Case ID: pa-d-c_72/html/0418-01.html
Source: Caselaw Access Project
Author: {"author": "Hess, J.,", "license": "Public Domain", "url": "https://static.case.law/"}
Date Created: 2024-08-24T03:29:51.129683

Commonwealth v. Christman
    
      Edward G. Wink, assistant district attorney, for Commonwealth.
    
      Emanuel Weiss, for defendant.
    December 2, 1949.
   Hess, J.,

Defendant Henry R. Christman was arrested by an officer of the Pennsylvania State police, charged with violating the authorized speed limit of 50 miles per hour established under The Vehicle Code. The hearing before a justice of the peace was waived.

The arresting officer testified that on September 18, 1949, he followed the car driven by defendant on Route 122, commonly called the Pottsville Pike, for the distance required by law and clocked him at 62 miles per hour. The certificate of speedometer accuracy concerning the arresting officer’s car was produced by the Commonwealth and admitted into evidence. Defendant testified in his own behalf and stated that he was not driving over 50 miles per hour and was corroborated by his wife, a passenger in the car at the time of the arrest. Defendant also produced a certificate of speedometer accuracy which indicated that on the day following the arrest the speedometer on his car was “10 percent fast at all speeds”. In other words, when the speedometer registered 50 miles per hour he was in fact traveling at a speed.10 percent slower.

At the hearing certain alleged technical errors were raised by the defense relating to the certificate of speedometer accuracy submitted, by the Commonwealth. The trial judge has been advised by counsel for defendant that he is satified that the objections are without merit and are not being pressed. The question remains whether the Commonwealth has established by the evidence beyond a reasonable doubt as required by law that defendant did in fact exceed the speed limit of 50 miles per hour.

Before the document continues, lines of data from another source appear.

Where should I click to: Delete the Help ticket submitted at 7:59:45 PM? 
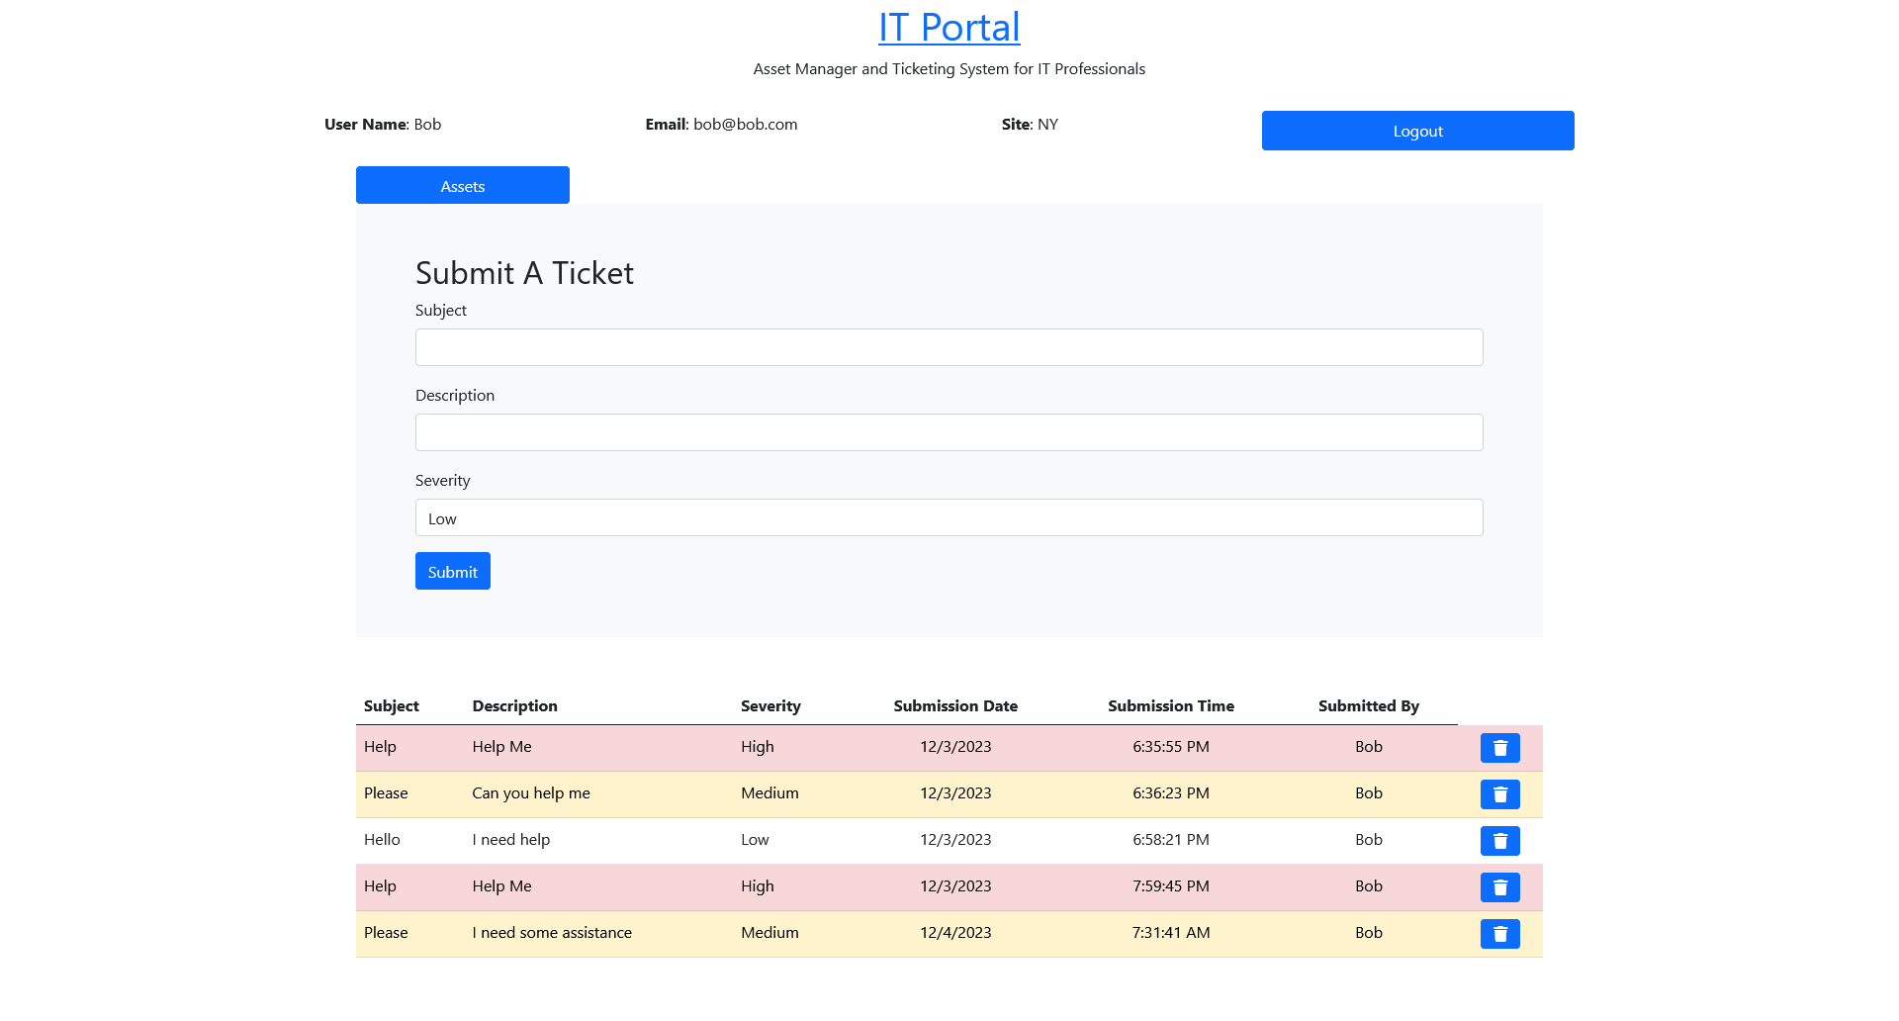tap(1499, 886)
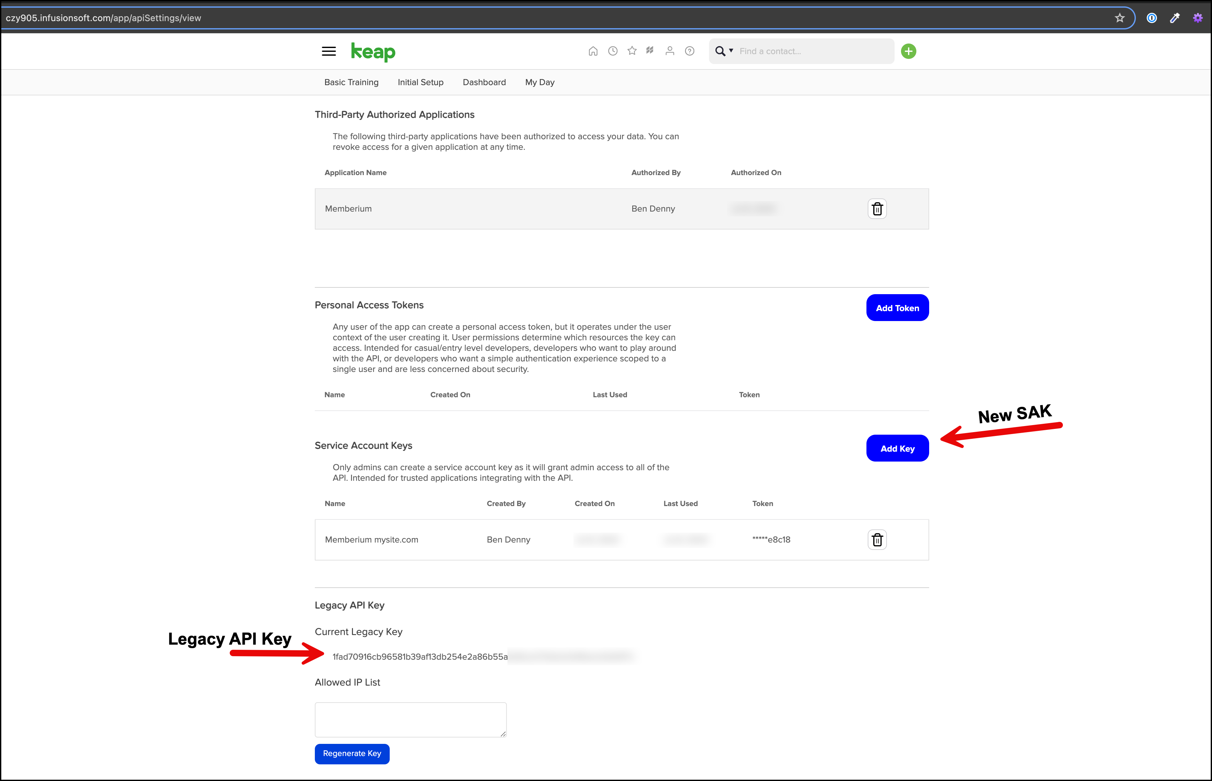This screenshot has width=1212, height=781.
Task: Click the Keap logo
Action: pyautogui.click(x=373, y=52)
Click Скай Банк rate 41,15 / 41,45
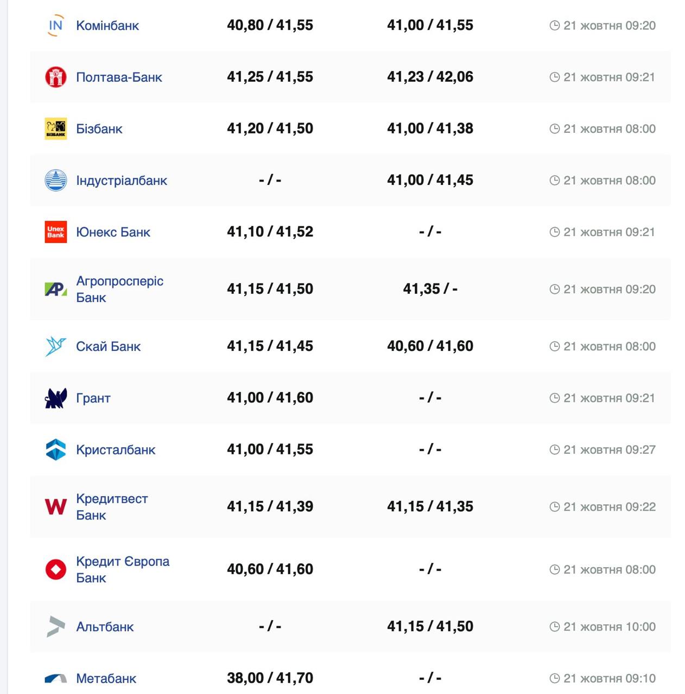Screen dimensions: 685x694 tap(270, 346)
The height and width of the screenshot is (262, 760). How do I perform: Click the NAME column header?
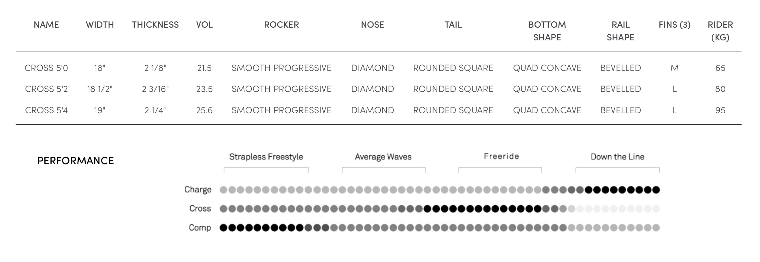[x=46, y=25]
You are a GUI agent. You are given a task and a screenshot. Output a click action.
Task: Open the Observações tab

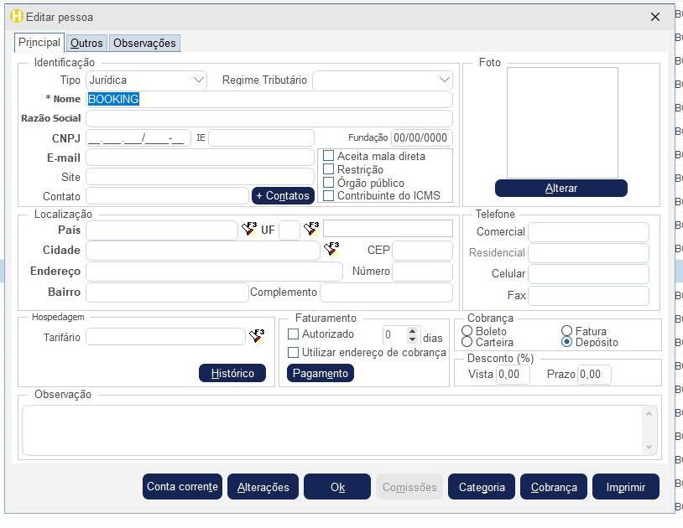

Shortly before the arrest, defendant’s car passed the car of the arresting officer as it was parked along the highway. At that time defendant testified he looked at his speedometer and saw that he was not driving over 50 miles per hour. He testified that he did not increase his speed from that time up to the time the arrest was made. Defendant’s wife corroborated her husband’s testimony. The officer testified that another car was preceding defendant’s car and that after clocking the latter he proceeded to pass defendant for the purpose of clocking the other car, but that the driver of the other car slowed down in the meantime and was not clocked at driving over the legal speed limit. From the testimony it is not clear at what point the officer began to clock the speed of defendant. He did testify that the clocking was done over the one-quarter mile distance required by law, but it would appear that some of this distance may have included part of the distance covered by the officer in coming up to a position near defendant’s car. At the time the officer first observed the car of defendant and the other car preceding it, the officer’s car was stopped along the highway. In order to overtake the cars he was following the arresting officer was, of course, required to drive at a speed faster than that of the vehicles he was pursuing. Furthermore, apparently the police car passed defendant’s car because the officer desired to clock the speed of the first vehicle and, if the speed of his car at that time was 62 miles per hour, the speed at which defendant’s car was being driven was certainly somewhat less.

Under all the evidence the court cannot be satisfied beyond a reasonable doubt that defendant was driving at a speed greater than the limit authorized by law. This being a criminal case we are required to give the benefit of such doubt to the defendant and acquit him.

■ And now, to wit, December 2, 1949, the prosecution against Henry R. Christman is dismissed for the reasons cited in the foregoing opinion.